Earl Brooks (Kevin Costner) is a pillar of the community in Portland, Oregon: An executive, an entrepreneur, a philanthropist, a family man. Still, he find time for his other interests: Hand-made pottery ... and murder. Mr. Brooks is also The Thumbprint Killer, known for creating crime scenes with the bodies of his victims in posed tableaus that have no evidence left behind. Mr. Brooks is careful -- and a bit regretful: He knows he shouldn't be killing, and discusses it at great length with Marshall (William Hurt), an imaginary friend who's not, in fact, very friendly -- and who simultaneously goads Mr.
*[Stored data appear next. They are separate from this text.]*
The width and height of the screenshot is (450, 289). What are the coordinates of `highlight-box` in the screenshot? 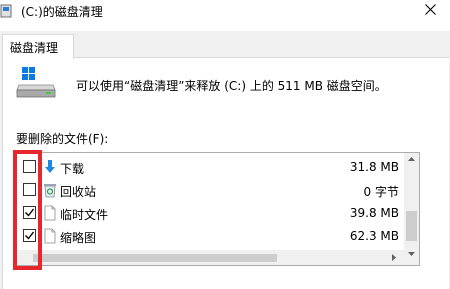 It's located at (28, 210).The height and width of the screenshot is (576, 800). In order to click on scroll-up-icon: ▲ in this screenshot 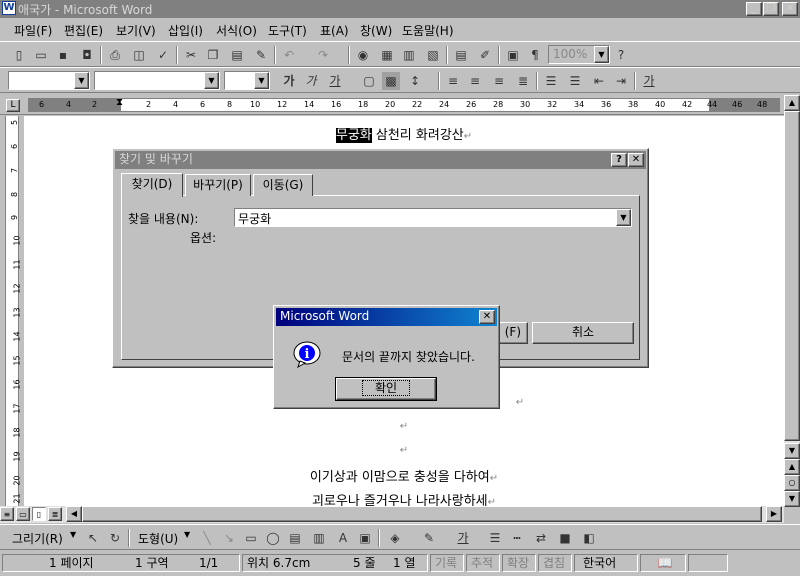, I will do `click(792, 103)`.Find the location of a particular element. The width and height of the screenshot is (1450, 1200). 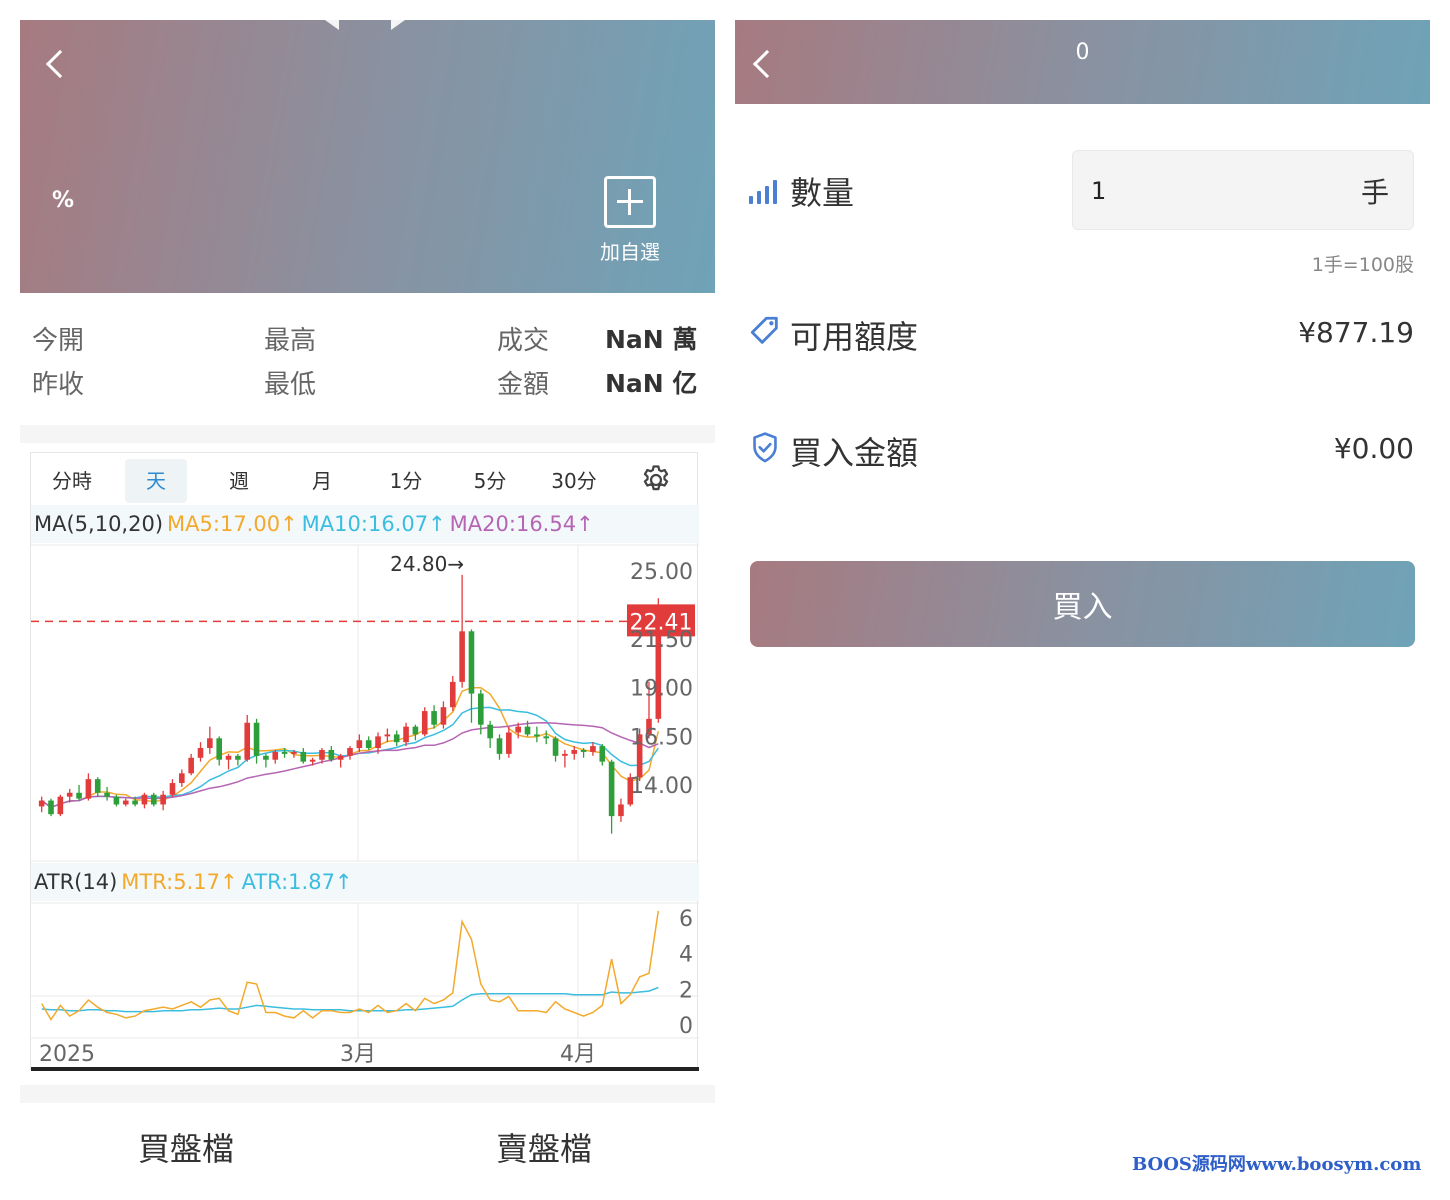

buy-button: 買入 is located at coordinates (1082, 604).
Brooks to action and cautions him against mistakes.

But Mr. Brooks does make a mistake one night, and is approached by the twitchy, conniving Mr. Smith (Dane Cook) soon after. Mr. Smith saw Mr. Brooks kill. He has proof. He knows. And all Smith wants from Brooks in exchange for his silence is to come along and kill with him ... even though one of Portland's top cops, Det. Atwood (Demi Moore) close in pursuit after his most recent efforts. And Mr. Brook's home life changes as his daughter Jane (Danielle Panabaker) comes back to the nest having dropped out of school with some secrets of her own: It's tough having it all.

Directed by Bruce A. Evans, Mr. Brooks, in many ways, tries to reclaim the serial killer thriller from the omnipotent, stylish clutches of Hannibal Lecter; Mr. Brooks is clever, and careful, but he makes mistakes; he knows he's crazy, and tries to do something about it. Mr. Brooks repeats the "Serenity Prayer" and goes to AA meetings, where he stands and admits that yes, he's an addict -- even as Marshall hisses in his ear that Earl's not really being honest about what he's addicted to. Costner's never been a terrific actor, but he's always been a presence -- from Silverado to The Guardian -- and Earl Brooks gives him a chance to play two halves of a whole -- the seething homicidal impulses and chill swift actions of a killer comingled with the warm charm of a responsible family man and business leader.